Associate Professor Jason Garvey’s personal experience strongly influenced his pursuit of uplifting queer and trans collegians.
As a closeted student-athlete during his undergraduate years, Garvey came out as queer while he was a graduate student at The Ohio State University. It was then that Garvey became enlightened to the importance of individual and institutional contexts for retaining queer and trans students on college campuses.
“It’s difficult to disentangle my professional work from my personhood,” says Garvey, who teaches in the UVM College of Education and Social Services and serves as the program coordinator for the Higher Education and Student Affairs Administration Program (HESA)

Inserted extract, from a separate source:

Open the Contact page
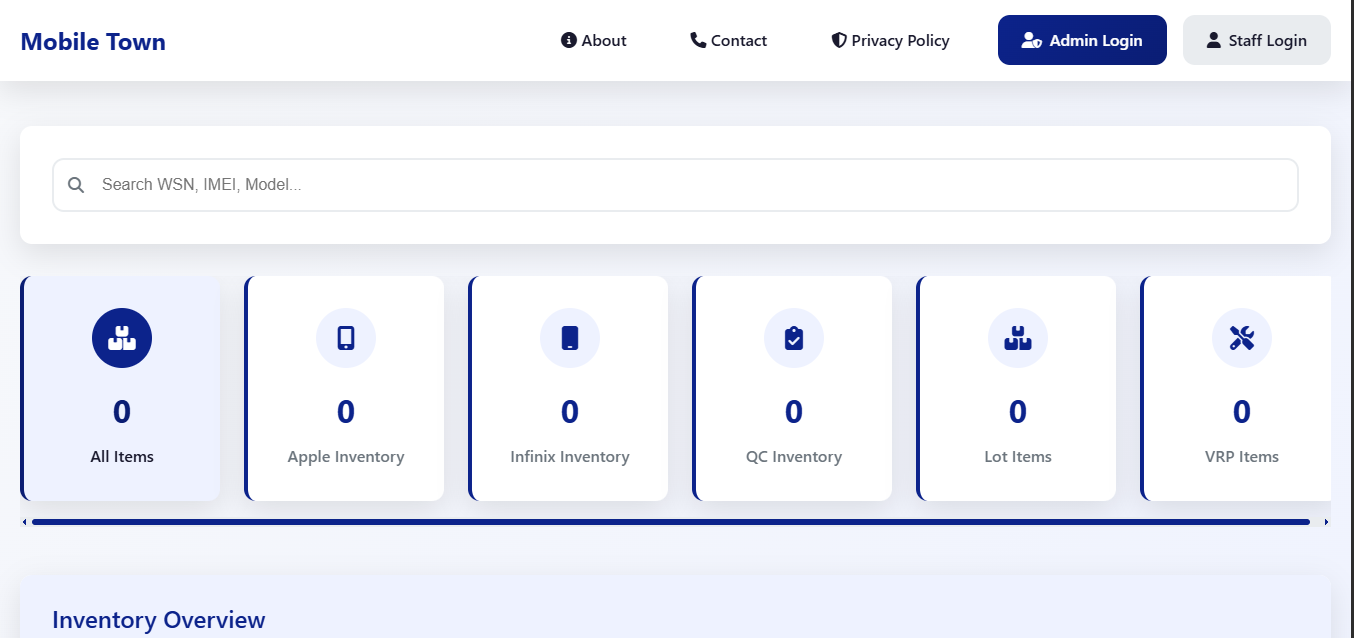The height and width of the screenshot is (638, 1354). (738, 40)
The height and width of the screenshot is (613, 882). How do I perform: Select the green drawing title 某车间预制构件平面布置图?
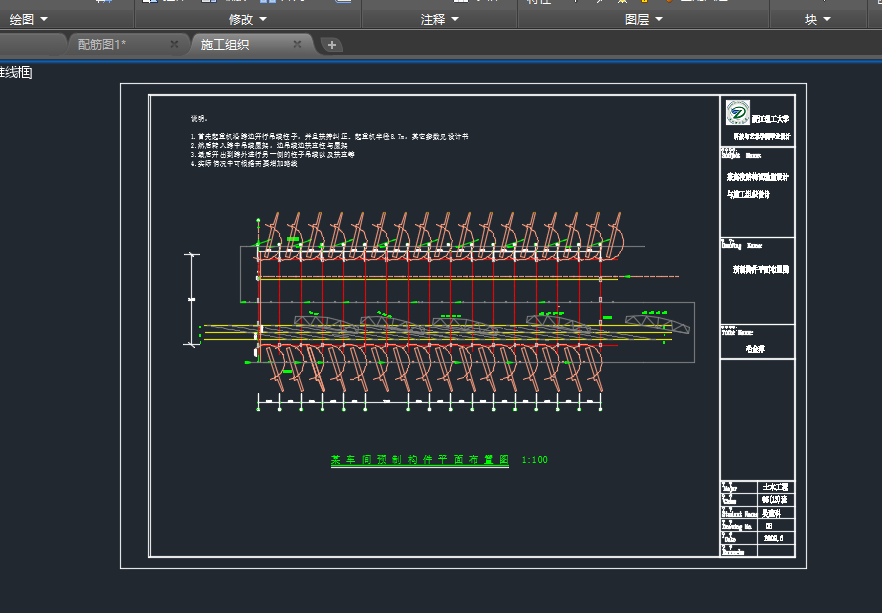click(x=420, y=460)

“You can see how it weaves together with my scholarly interests. “
Garvey’s research examines student affairs and college classroom contexts, primarily using quantitative methods. This year, his research study, “Critical Imperatives for Studying Queer and Trans Undergraduate Student Retention,” was published in the Journal of College Student Retention.

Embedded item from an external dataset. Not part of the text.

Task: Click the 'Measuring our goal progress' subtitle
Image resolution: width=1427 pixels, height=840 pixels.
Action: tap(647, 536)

In the study, Garvey says the lack of retention scholarship for queer and trans students has resulted in inadequately capturing the nuanced dimensions of student retention.

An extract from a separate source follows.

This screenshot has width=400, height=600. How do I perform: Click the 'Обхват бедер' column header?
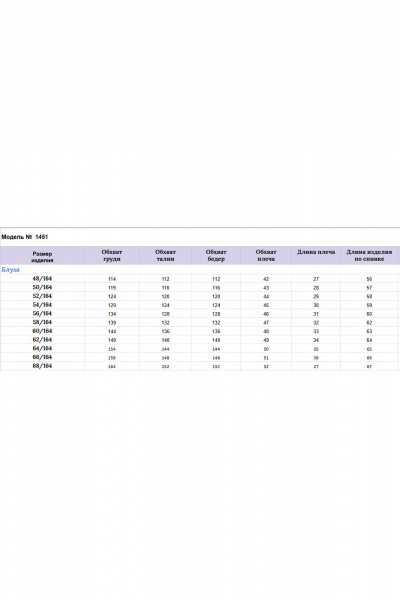tap(216, 255)
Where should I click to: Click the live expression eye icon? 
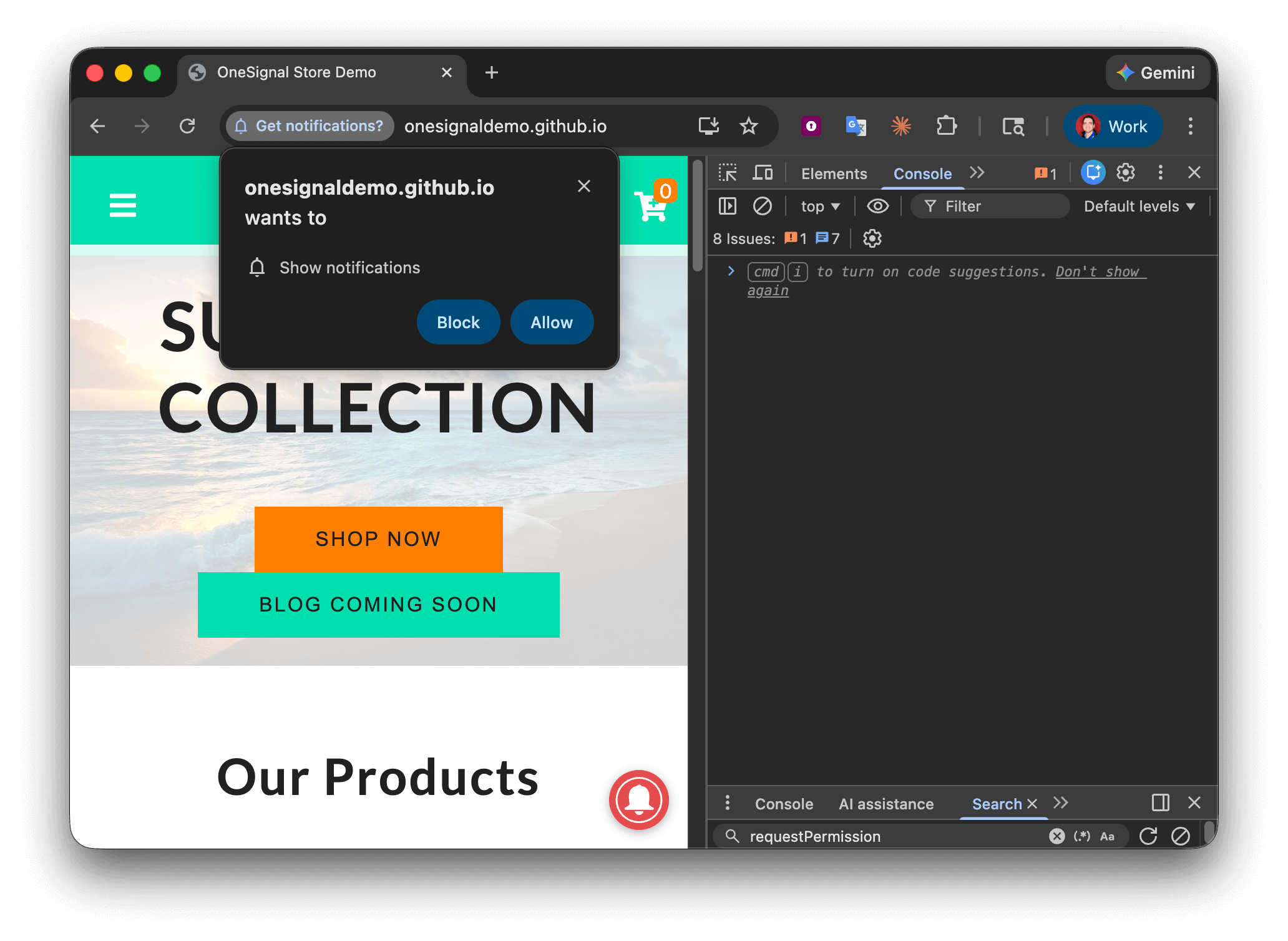tap(877, 206)
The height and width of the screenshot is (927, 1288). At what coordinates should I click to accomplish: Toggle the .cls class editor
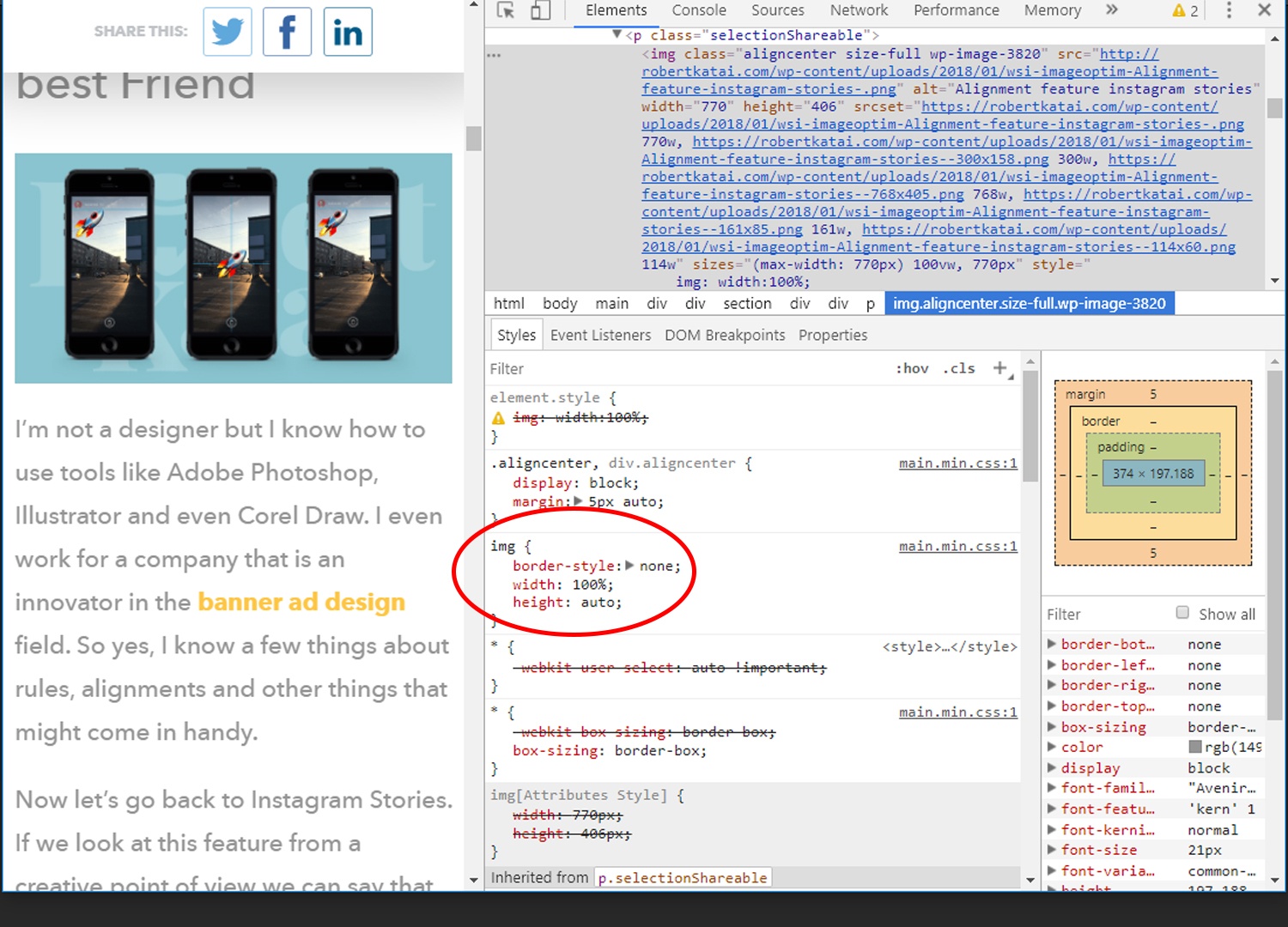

Garvey explains that prominent higher education and student affairs national surveys that collect between 50,000-200,000 respondents typically don’t include demographic information to identify queer and trans people. He hopes his research will raise awareness and create a more inclusive approach.
“There has been a complete invisibility of proactive student success policies to uplift queer and trans people in education. In finance conversations, education accessibility conversations, and equity-driven funding conversations, there were no data to describe how queer and trans students were retained through inclusive policies, or how they were succeeding academically, or how their career trajectories were benefiting from warm campus environments,” Garvey says. “There was a complete lack of data and a lack of conversation of how to attend to the needs of queer and trans people.”
A Pivotal Moment
As a doctoral student at the University of Maryland, Garvey began thinking about focusing his career and research on identity-based student services. While working part-time as a coordinator of queer and trans student services in 2010 at the University of Maryland, Tyler Clementi, an openly gay student at Rutgers University, died by suicide.
“As soon as it happened, reporters were calling my office, asking what the University of Maryland does to serve queer and trans students and their mental health, and what the University is doing to ensure student success,” he says. “I was 23 at the time, and I was so overwhelmed and felt completely isolated. It was that small example that I think about so much. I think about a life cut short, tragically. I also witnessed the lack of synergy within colleges and universities, and how we need to serve and uplift queer and trans people comprehensively.”
Garvey soon realized that colleges and universities must take an ecological approach to serve queer and trans students. He says all student services professionals should have an identity- and community-affirming, critically conscious approach to how they serve students, with attention to complex systems, heterosexism, cisgenderism, racism, classism, and the intersections of all of those power dynamics.
“I never had queer faculty member until partway through my doctoral studies at the University of Maryland,” he says. “I’ve dedicated myself to be an equity-driven instructor and also to be representative of my community. I love the energy of emerging student affairs professionals—grappling with tensions of liberation and administration, the tensions of student-centeredness and institution-centeredness, and tensions of attending to our own wellness and personhoods while caring for a community of students who are trying to navigate their own transitions.”
Garvey arrived at UVM in 2016, and teaches a variety of courses to undergraduate and graduate students, including College Students & Contexts, and Student Development Theory. In the UVM HESA program, a graduate program in the Department of Leadership and Developmental Sciences, Garvey is proud of the faculty’s shared vision of justice through education.
More than anything, it’s the students who inspire him to forge ahead and never stop learning.
“We have brilliant students who push me, challenge me, and see me as a person. It’s with great humility, trust, and vulnerability that I’m able to learn with students about the complexities of higher education,” he says. “There are so many power dynamics in higher education, and to be able to exhale, let down my guard, and learn with and from students is magical.”